# [Data extract]
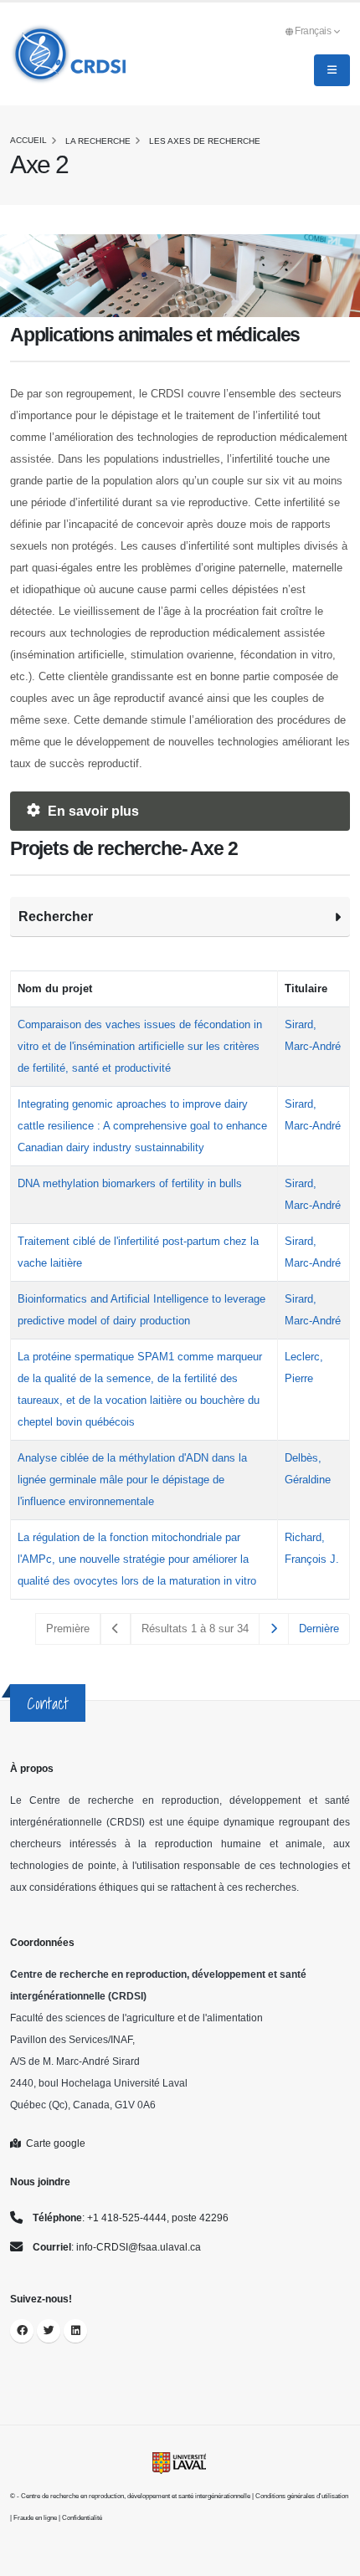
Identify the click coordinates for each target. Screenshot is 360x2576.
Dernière (319, 1628)
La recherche (98, 141)
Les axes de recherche (204, 141)
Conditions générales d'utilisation (301, 2496)
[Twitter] (48, 2331)
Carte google (53, 2143)
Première (68, 1628)
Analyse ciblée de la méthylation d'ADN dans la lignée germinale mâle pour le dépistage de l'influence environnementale (132, 1480)
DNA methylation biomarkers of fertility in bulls (130, 1183)
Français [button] (314, 30)
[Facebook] (21, 2331)
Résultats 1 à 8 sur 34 (195, 1628)
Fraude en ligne (35, 2518)
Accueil (28, 140)
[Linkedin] (75, 2331)
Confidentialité (82, 2518)
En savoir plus (91, 811)
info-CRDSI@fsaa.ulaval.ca (138, 2246)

# [What to do]
Only the lines from the one containing "La recherche (98, 141)" through the one containing "Première (68, 1628)" are to be retyped, both boundary lines included, with no other material.

# [Result below]
La recherche (98, 141)
Les axes de recherche (204, 141)
Conditions générales d'utilisation (301, 2496)
[Twitter] (48, 2331)
Carte google (53, 2143)
Première (68, 1628)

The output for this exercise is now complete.